2. Kevin Systrom's Astronomical Instagram Rise

Via japantimes.co.jp

Everyone knows Instagram. That's what makes it one of the truly amazing digital inventions of all time. Its unprecedented, meteoric rise to corporate and Internet domination is what lands its founder, Kevin Systrom, on this list.

Instagram became an entity in 2010 and debuted in January of 2011. A month later, it had one million users. On April 3, 2012, it was released for Android phones for their new OS, and it was downloaded more than one million times in less than a day. Later that month, in the second largest acquisition deal to date, Facebook agreed to purchase Instagram for approximately $1 billion.

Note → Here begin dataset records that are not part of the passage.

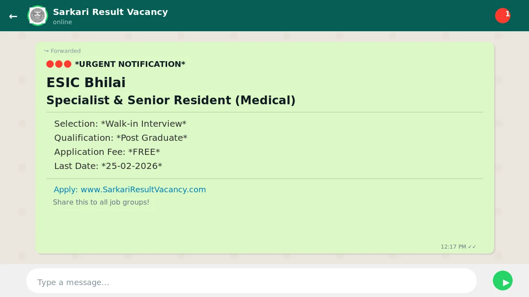Select the Last Date 25-02-2026 line
Image resolution: width=529 pixels, height=297 pixels.
click(x=108, y=166)
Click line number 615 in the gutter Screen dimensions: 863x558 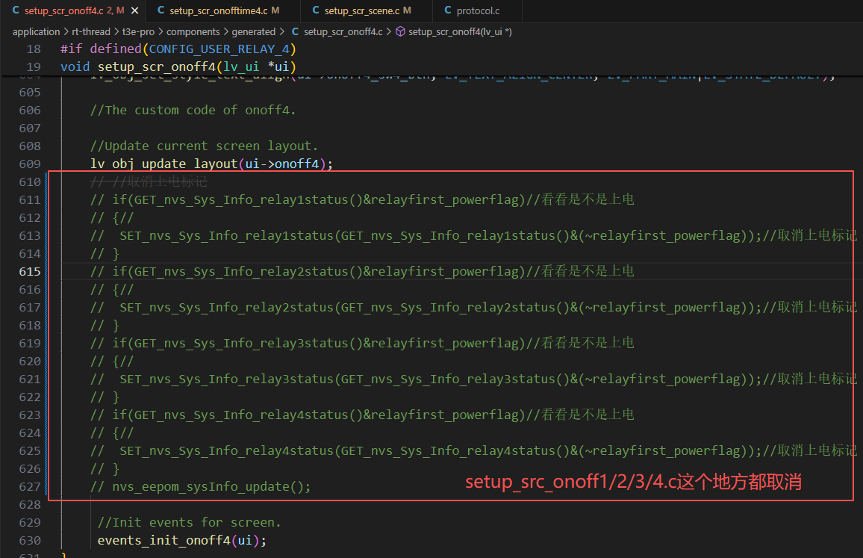coord(30,271)
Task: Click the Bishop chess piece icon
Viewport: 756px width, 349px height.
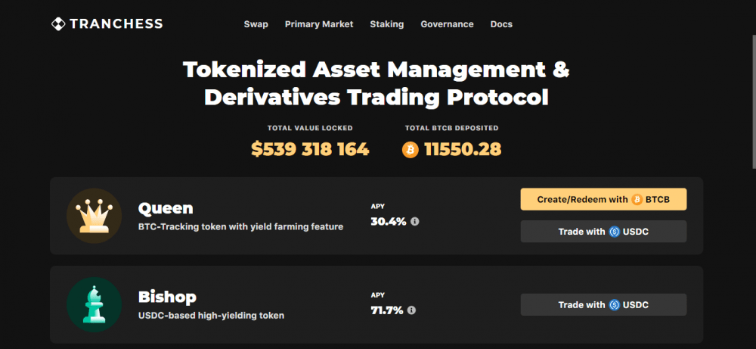Action: [94, 304]
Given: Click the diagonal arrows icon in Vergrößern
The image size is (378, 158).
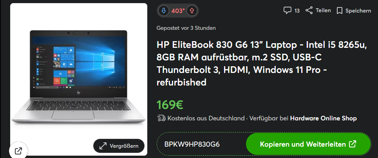Looking at the screenshot, I should (103, 146).
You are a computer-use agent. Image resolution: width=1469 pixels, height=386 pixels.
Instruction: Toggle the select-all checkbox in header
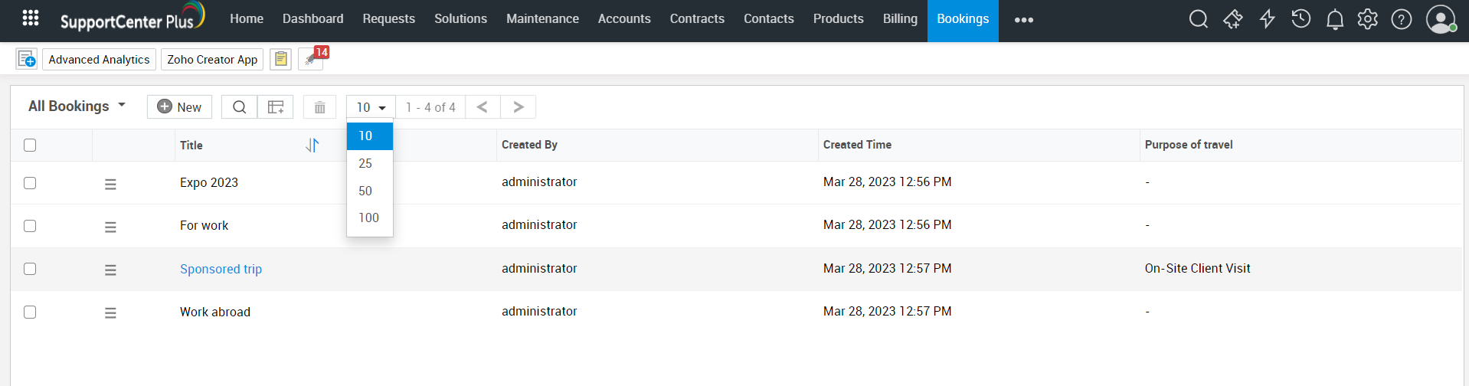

And that, as they say, is the definition of meteoric.

As part of the deal, Kevin Systrom's net worth is now over $400 million. All from a simple photo-sharing app. What the Internet can do when in the right hands is truly astonishing.

1. E.L. James Fanfiction Becomes Erotic Literary Giant

Via franceinfo.fr

"Fifty Shades of Grey" is one of the most popular pieces of fiction of all time. Consumed by women (and some men) all across the globe, the sexually-charged trilogy has grossed millions upon millions of dollars, is about to spawn a Hollywood movie, and has made a celebrity out of its author, E.L. James.

What few people know, however, is that James owes her fame and fortune to the Internet. "Fifty Shades of Grey" began as "Twilight" Internet fanfiction published under the title, "Snowqueens Icedragon." Quickly gaining a following online, James self-published her work and became a massive success in the literary world. Now worth over $80 million, James was able to ingeniously use the Internet to pave her own road. And it's a road lined with golden bricks. If not for that incredible tool though, her work most likely never would have seen the light of day. Nor change the world the way it has. Truly amazing.